Das ist so etwas wie mein Alleinstellungsmerkmal und der Grund, weshalb die Leute zu mir kommen. Und nach den ersten erfolgreichen Verteidigungen hatte ich mir einen gewissen Namen gemacht. Dadurch kam es dann zu vielen Weiterempfehlungen. Inzwischen habe ich es mit über 120 Fällen zu tun gehabt.
Gibt es bei den Motiven der Täter ein bestimmtes Muster?

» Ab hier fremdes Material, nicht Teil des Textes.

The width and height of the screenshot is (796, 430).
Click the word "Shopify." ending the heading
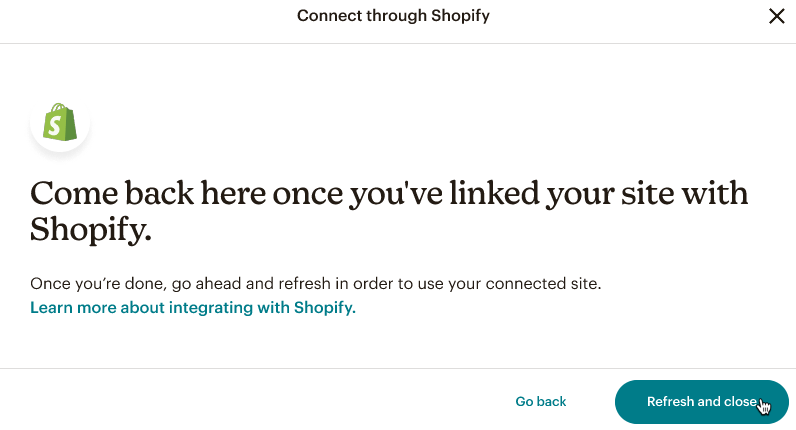91,230

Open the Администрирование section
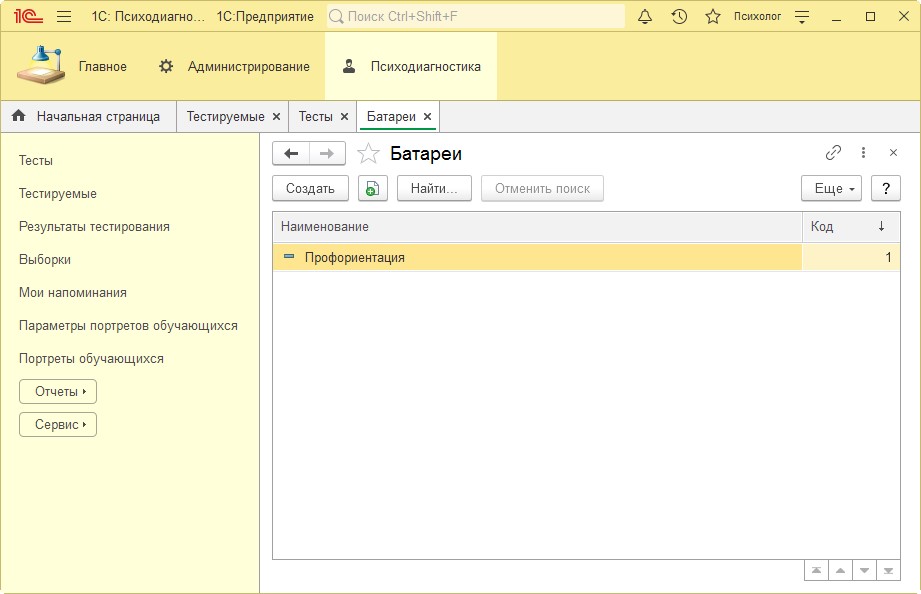[x=235, y=67]
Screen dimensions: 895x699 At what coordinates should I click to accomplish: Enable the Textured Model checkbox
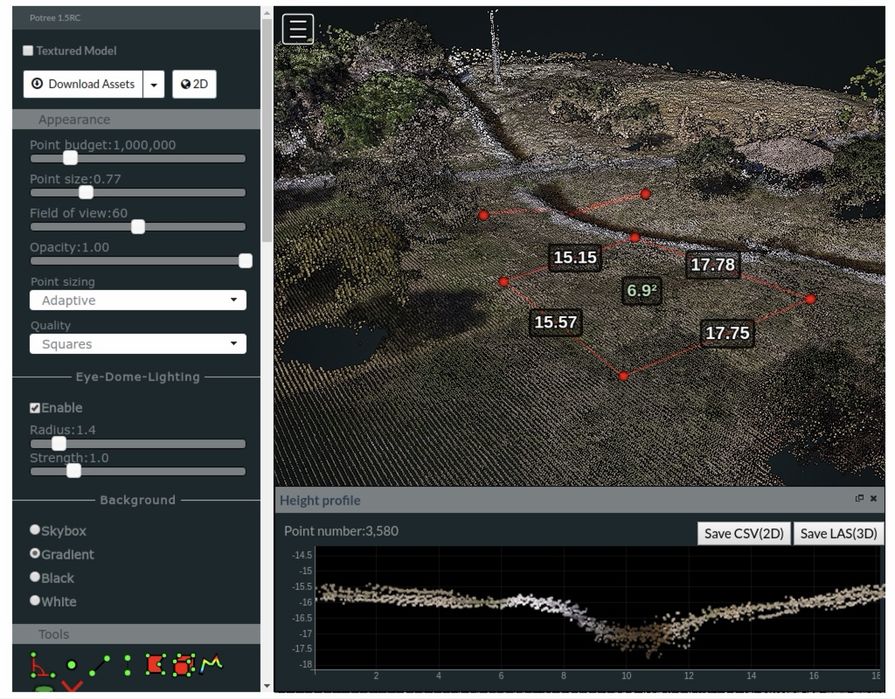point(28,51)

Es ist kein Geheimnis, dass sich das „Business“ hauptsächlich auf die beiden Städte Utrecht, wo das Ganze seinen Anfang nahm, und Amsterdam konzentriert. Utrecht ist keine große Stadt und der Bevölkerungsteil mit marokkanischem Hintergrund ist nochmal deutlich kleiner. Die für die Taten in Frage kommenden Männer sind häufig zwischen 17 und 35 Jahre alt und kennen sich mehr oder weniger untereinander. Daher sind die Taten und Motive häufig ähnlich, wenn auch jede Geschichte dahinter individuell ist.
Es handelt sich fast ausschließlich um Leute, die schon in den Niederlanden geboren sind, aber leider mit ihrem ethnischen Hintergrund große Schwierigkeiten haben, beruflich Fuß zu fassen. Perspektivlosigkeit ist das Hauptproblem. Hinzu kommt noch, dass Status und Wohlstand in ihrer Kultur einen hohen Stellenwert haben. Das betrifft ganz stark das Thema Familienplanung. Wenn Sie als junger Mann heiraten wollen, müssen sie sich in der Regel die Zustimmung der Brauteltern einholen.
Und die gibt es nur, wenn der Bräutigam in spe finanziell gut situiert ist oder es bald sein wird, eine große Feier ausrichten und auch den Brautschatz stellen kann. Bin ich ein Habenichts und sehe meine Kumpels, die mit Geld um sich werfen und mir erzählen, wie einfach das zu kriegen ist, dann ist das natürlich eine große Versuchung. Das ist sicher keine Entschuldigung, und macht keine Tat richtig. Aber Sie fragen nach dem Motiv und dies ist eine der Ursachen, die zu einer solchen Entscheidung führen.
Wann fing das an?
In den Niederlanden hat das Ganze deutlich früher angefangen als hier und endete dort etwa 2015/2016. Die niederländische Regierung hat damals den Banken relativ kompromisslos vor Augen gehalten, dass man sich zu gesetzgeberischen Maßnahmen gezwungen sähe, wenn die Automatensicherheit nicht freiwillig massiv verbessert werde. Und da damals noch hauptsächlich die Methode Gassprengung gebräuchlich war, konnte man mit relativ kostengünstigen Maßnahmen, wie zum Beispiel Ventilationssystemen, Piezzofunken-Systemen, Sprengmatten oder Haubenschutz-Kits gegensteuern. Damit war das Thema schnell vorbei.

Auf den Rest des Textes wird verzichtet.